Keluarga sebagai Lembaga Pendidikan Islam dan institusi terkecil dalam masyarakat memiliki peran yang sangat besar dalam memberikan solusi atas problematika yang terjadi akibat pandemi Covid-19. Sebagaimana yang telah dijelaskan diatas, maka kita sebagai orang tua harus memamahami apa yang Alloh Swt sampaikan dalam firman-firman Nya serta yang dicontohkan Rasul-Nya dalam membina dan mendidik keluarga.

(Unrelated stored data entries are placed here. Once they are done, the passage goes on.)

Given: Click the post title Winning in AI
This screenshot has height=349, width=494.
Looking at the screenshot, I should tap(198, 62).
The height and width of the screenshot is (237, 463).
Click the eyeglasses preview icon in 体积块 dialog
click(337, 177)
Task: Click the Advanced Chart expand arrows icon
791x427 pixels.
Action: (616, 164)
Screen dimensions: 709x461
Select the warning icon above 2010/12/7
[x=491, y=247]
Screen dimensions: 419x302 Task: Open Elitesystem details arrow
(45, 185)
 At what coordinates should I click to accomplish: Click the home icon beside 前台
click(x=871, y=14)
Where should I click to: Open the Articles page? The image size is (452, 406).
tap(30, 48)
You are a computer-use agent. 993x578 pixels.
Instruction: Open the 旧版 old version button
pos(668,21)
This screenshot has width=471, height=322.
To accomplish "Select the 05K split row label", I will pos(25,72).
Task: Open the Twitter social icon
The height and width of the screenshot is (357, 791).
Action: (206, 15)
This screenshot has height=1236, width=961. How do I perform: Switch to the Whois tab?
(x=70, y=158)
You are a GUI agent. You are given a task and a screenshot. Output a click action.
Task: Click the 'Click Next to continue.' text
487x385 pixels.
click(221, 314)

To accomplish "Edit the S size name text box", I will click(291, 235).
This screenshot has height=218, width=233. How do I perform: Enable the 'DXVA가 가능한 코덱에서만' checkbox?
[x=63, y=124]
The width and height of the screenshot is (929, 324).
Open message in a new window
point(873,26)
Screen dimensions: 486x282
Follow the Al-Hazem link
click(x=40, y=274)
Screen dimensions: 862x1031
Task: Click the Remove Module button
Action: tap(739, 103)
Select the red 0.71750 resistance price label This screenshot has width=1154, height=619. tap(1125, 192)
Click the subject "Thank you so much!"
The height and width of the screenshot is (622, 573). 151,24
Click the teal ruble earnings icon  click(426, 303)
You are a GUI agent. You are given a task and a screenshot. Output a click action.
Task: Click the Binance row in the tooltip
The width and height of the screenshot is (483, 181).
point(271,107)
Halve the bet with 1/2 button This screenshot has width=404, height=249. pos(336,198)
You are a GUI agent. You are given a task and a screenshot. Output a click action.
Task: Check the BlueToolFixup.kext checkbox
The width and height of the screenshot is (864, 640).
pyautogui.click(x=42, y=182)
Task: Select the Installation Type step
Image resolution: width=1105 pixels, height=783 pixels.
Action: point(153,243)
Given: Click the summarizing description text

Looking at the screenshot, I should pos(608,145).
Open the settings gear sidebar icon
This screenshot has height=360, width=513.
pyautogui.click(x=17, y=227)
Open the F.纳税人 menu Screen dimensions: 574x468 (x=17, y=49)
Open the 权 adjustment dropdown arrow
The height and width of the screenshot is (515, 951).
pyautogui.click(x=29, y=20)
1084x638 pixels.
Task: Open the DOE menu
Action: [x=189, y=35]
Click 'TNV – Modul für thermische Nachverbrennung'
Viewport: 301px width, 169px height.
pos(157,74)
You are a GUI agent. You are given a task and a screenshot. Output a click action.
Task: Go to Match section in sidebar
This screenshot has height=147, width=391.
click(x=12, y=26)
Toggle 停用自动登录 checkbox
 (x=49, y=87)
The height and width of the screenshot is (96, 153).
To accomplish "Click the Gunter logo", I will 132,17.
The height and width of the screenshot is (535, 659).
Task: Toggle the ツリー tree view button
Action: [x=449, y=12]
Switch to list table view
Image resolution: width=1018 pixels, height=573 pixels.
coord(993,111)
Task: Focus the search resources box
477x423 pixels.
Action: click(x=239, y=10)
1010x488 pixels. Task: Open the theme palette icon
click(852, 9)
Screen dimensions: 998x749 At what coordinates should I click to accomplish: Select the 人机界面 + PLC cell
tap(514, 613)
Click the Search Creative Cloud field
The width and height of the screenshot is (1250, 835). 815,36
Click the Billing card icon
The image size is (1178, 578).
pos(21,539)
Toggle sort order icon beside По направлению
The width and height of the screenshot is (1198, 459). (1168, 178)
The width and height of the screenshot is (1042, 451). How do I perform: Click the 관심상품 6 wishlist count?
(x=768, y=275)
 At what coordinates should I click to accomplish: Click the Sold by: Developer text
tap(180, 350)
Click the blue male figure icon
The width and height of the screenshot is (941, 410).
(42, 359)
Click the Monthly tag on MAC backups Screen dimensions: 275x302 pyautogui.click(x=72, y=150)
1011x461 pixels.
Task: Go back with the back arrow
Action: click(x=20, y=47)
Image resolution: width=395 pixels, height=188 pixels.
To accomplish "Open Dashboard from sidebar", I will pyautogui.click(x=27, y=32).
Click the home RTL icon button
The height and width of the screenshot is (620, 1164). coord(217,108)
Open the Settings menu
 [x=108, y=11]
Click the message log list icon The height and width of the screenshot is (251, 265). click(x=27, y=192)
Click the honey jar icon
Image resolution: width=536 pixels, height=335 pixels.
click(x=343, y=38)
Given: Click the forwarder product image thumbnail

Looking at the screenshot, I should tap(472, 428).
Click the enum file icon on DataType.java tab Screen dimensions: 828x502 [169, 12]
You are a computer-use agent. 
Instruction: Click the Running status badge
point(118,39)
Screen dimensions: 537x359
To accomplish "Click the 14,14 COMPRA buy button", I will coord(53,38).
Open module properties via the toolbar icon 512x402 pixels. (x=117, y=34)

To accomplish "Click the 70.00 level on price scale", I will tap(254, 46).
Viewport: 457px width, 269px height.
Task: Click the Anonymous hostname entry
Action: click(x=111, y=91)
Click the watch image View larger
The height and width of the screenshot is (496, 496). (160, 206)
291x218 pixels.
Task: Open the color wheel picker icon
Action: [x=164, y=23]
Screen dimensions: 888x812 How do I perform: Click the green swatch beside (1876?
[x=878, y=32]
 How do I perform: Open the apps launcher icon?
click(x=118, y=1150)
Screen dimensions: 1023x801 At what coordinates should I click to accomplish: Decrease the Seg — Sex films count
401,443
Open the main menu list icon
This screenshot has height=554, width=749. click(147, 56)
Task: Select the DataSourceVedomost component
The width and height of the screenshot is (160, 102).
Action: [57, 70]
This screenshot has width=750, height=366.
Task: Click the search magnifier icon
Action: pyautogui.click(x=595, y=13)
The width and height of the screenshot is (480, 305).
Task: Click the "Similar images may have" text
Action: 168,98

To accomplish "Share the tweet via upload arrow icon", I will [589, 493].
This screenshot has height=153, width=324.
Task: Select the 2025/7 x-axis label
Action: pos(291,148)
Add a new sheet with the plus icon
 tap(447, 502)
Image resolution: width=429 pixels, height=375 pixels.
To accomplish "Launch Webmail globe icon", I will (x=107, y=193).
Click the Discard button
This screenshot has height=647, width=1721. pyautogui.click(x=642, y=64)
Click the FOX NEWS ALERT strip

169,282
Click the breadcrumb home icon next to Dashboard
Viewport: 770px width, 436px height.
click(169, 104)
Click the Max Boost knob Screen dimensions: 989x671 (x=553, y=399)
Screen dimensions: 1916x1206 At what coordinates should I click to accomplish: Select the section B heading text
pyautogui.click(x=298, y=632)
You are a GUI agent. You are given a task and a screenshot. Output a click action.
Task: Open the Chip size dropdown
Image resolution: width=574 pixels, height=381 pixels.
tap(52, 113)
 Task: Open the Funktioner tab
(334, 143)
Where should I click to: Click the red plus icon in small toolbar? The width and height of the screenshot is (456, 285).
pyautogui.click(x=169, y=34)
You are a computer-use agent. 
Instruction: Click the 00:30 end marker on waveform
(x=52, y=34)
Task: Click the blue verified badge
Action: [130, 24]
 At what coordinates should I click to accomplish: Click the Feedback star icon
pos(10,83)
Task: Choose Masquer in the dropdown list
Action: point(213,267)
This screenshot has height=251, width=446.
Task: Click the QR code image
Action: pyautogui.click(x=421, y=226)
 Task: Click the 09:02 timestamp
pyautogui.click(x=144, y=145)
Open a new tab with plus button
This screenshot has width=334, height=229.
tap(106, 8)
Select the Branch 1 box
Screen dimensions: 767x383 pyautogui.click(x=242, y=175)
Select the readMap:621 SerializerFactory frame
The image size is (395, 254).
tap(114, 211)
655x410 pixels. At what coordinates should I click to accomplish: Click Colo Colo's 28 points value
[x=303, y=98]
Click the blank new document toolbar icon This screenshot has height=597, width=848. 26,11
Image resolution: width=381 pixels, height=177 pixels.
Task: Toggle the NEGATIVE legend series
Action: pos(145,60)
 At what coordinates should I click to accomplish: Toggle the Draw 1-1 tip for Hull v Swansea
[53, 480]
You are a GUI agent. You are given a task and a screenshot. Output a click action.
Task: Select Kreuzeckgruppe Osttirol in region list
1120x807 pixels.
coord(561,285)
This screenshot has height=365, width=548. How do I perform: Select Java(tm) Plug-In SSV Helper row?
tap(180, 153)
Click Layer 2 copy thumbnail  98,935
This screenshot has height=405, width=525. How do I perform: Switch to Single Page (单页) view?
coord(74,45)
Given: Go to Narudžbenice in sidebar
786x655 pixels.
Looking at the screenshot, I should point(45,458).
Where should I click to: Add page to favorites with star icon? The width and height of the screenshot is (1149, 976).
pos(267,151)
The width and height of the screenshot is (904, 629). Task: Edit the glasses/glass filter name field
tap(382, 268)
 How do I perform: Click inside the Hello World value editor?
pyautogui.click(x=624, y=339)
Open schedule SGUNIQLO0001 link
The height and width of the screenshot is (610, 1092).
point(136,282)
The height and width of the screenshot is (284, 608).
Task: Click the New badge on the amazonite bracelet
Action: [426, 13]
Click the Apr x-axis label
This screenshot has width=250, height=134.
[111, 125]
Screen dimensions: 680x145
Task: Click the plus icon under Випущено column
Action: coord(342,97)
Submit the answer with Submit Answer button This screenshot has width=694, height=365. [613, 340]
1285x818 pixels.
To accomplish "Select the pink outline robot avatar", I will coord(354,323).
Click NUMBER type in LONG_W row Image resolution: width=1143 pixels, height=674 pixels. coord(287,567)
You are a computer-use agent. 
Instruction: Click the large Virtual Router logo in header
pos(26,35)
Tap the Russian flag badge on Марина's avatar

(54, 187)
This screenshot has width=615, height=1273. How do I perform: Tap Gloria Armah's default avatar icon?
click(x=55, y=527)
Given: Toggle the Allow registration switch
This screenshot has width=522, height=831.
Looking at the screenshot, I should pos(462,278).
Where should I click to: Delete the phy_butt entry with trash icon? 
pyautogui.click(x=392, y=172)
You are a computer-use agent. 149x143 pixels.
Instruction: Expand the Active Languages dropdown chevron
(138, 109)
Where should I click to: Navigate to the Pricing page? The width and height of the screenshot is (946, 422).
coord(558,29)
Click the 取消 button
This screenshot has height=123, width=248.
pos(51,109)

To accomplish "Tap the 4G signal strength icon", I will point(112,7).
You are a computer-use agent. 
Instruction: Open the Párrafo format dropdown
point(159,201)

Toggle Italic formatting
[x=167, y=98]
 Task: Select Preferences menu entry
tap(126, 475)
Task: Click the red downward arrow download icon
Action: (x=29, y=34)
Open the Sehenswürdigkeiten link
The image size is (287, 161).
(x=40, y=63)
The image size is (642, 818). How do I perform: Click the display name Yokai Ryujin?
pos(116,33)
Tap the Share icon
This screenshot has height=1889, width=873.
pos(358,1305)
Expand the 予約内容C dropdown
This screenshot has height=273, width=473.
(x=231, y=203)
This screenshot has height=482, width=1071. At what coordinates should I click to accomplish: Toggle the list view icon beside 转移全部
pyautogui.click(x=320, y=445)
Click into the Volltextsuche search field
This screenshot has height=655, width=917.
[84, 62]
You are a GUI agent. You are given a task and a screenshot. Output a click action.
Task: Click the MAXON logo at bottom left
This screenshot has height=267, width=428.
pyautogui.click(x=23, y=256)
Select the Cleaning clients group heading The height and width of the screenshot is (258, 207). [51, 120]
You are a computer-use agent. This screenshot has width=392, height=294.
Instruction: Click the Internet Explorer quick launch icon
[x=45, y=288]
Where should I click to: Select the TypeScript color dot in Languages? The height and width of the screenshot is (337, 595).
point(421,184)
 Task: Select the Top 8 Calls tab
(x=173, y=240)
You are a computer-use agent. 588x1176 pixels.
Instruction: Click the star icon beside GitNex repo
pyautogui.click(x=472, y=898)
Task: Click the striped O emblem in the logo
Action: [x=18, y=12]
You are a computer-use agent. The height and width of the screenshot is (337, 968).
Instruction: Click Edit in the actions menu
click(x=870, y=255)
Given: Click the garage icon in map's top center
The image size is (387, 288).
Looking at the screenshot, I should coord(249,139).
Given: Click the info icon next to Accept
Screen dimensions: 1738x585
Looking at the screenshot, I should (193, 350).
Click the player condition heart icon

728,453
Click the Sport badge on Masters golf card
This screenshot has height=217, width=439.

Selain itu, pupuklah jiwa optimisme dan kemampuan resilient/bangkit dari keterpurukan serta terus berinovasi juga memupuk kreativitas dalam rangka ikhtiar menuju perbaikan kualitas diri dan keluarga. Terbuka dengan perubahan dan tetap up to date dengan keadaan dan perkembangan zaman untuk mewarnai kehidupan bukan diwarnai atau malah terjerumus pada hal-hal yang dilarang baik oleh agama, masyarakat adat/hukum setempat bahkan negara.  Wallohu `a lam.